The same can be said on reinforcing wire mesh. Mesh continues to be very competitive with ample stock sitting on most of the regional manufacturer’s yards. Now is a very good time to make those wire purchases for existing jobs or jobs that may be starting in a month or two. Mills are looking to move as much volume before the cold of winter comes and are very motivated to move product.

As mentioned in last month’s newsletter, lumber has rebounded from the summer low. Pricing is moving back up from the bottom and we are seeing pricing increases on most species, sizes, and grades. The mothballing of several SPF mills earlier this summer has impacted both pricing for spruce as well as southern yellow pine. Since availability on spruce has tightened due to the curtailments, the demand for SYP has picked up, and thus resulted in elevated lumber prices on SYP. #2 grade in SYP seems to be in better supply than #3 grade. #2 grade has a rough lead time of 2 weeks, while #3 grade is seeing extended lead times being stretched out as far out as a month.

A couple of our manufacturers sent notice of pending price increases:

Zurn Industries, a leading manufacturer of trench drains, announced a price increase that becomes effective on October 1, 2019. The recently announced tariffs were listed as the main cause. All pending orders need to be registered before October 1st to protect current pricing. Any unregistered jobs that ship after September 30th, 2019 will reflect the new pricing.

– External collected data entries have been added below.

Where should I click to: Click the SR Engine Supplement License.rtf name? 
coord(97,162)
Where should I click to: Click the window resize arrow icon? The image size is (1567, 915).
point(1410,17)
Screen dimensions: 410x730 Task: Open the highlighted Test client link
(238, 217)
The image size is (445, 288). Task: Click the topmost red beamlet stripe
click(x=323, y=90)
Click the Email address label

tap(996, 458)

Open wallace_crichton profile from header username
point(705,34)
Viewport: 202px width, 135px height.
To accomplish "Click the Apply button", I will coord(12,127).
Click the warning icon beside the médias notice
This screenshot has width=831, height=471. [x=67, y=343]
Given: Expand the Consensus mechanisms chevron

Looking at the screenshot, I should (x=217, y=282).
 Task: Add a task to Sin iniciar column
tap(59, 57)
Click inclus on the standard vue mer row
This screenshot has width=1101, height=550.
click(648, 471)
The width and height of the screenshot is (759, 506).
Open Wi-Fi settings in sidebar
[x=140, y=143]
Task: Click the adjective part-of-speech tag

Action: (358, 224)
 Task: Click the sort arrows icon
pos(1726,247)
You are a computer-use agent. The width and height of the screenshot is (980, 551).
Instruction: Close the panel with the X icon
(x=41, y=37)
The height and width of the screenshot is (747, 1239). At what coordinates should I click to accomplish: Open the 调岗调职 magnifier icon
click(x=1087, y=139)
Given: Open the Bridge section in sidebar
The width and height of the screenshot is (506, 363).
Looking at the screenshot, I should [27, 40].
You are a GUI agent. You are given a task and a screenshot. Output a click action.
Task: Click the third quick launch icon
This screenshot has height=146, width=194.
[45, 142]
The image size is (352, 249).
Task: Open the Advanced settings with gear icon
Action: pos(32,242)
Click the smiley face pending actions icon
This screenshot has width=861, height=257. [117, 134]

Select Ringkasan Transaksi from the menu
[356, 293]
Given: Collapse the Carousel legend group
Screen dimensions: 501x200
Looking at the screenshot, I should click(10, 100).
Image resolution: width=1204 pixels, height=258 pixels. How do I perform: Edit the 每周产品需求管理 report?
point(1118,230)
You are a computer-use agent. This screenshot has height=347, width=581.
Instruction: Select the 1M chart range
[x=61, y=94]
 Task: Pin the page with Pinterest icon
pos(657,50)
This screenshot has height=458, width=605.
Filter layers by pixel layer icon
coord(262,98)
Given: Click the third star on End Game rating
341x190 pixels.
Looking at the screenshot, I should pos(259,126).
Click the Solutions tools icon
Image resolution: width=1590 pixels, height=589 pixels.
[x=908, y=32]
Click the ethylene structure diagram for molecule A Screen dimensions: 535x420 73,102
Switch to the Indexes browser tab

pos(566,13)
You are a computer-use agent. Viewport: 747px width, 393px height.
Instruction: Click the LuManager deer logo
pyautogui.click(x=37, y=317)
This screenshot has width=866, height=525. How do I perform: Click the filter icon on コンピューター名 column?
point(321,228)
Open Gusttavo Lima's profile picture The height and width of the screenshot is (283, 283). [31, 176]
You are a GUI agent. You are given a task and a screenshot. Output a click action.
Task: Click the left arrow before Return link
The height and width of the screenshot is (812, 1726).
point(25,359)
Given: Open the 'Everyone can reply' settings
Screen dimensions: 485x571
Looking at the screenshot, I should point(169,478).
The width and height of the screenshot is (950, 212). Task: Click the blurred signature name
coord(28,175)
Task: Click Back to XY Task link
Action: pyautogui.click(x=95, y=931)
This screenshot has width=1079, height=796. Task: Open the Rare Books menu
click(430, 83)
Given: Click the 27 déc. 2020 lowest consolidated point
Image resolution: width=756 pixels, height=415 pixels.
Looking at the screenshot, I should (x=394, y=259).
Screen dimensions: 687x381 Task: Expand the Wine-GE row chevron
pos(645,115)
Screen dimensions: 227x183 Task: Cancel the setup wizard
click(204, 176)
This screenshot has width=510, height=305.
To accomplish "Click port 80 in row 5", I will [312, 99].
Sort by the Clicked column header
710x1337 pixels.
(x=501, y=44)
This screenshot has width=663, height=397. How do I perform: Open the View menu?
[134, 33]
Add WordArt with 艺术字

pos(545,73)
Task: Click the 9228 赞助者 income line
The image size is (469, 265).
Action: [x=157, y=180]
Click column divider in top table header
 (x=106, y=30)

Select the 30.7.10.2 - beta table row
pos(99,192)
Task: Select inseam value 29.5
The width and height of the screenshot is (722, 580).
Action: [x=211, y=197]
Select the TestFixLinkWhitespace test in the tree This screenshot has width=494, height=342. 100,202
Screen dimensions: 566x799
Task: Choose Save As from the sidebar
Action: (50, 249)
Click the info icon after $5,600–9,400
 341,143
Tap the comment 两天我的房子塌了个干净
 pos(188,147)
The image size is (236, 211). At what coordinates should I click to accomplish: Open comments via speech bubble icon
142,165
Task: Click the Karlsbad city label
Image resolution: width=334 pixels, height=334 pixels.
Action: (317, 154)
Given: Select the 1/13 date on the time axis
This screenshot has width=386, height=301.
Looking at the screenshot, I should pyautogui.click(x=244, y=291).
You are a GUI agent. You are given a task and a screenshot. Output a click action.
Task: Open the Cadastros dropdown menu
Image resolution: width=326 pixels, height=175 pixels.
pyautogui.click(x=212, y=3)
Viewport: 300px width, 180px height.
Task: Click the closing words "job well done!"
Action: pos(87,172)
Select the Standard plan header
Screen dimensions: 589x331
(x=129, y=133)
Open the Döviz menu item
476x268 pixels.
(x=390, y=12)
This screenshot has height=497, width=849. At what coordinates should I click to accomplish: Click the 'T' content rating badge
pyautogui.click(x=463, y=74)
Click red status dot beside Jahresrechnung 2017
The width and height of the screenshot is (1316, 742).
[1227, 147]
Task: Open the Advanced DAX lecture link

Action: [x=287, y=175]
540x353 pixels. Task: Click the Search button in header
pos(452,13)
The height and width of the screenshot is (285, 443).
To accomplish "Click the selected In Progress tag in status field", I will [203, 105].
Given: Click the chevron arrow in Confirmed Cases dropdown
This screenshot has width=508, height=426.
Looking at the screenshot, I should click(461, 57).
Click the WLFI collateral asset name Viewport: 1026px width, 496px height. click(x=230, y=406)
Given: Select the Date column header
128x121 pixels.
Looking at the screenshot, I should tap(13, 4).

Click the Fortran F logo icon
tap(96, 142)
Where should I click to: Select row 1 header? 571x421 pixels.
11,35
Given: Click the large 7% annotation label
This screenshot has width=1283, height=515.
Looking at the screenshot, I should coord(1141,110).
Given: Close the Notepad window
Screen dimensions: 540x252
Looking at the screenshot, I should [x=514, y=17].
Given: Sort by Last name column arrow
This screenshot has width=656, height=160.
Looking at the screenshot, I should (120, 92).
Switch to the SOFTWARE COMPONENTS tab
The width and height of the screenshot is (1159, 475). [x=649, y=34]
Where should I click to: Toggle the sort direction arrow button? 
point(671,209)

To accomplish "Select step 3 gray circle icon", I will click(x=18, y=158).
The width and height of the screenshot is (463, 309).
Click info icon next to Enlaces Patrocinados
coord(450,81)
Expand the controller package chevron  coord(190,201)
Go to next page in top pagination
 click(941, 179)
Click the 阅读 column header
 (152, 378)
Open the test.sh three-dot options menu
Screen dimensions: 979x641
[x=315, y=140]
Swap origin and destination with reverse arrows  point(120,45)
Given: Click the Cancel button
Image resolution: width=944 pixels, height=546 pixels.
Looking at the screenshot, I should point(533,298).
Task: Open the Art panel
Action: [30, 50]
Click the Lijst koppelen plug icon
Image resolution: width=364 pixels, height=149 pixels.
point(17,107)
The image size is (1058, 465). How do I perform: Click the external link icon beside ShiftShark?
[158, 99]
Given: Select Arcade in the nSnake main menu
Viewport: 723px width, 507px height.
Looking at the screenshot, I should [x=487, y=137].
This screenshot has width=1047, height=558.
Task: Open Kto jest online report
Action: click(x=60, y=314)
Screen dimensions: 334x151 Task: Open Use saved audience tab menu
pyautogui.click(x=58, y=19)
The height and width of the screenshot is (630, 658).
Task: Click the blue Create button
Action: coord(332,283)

Eagle Industries is also seeing strains from the new tariffs on products from China. These increased costs are not yet being passed on to customers but will certainly have an impact on pricing in the near future. The products with potential to see the most impact will be netting and reinforced poly products.

Contractors’ bid prices inched up 0.1% from July to August, while materials and services input costs dipped 0.2% for the month, based on an AGC analysis of producer price indexes (PPIs) that the Bureau of Labor Statistics (BLS) posted on September 11.

Click here for the latest update on the construction economy from Ken Simonson, the chief economist of the AGC.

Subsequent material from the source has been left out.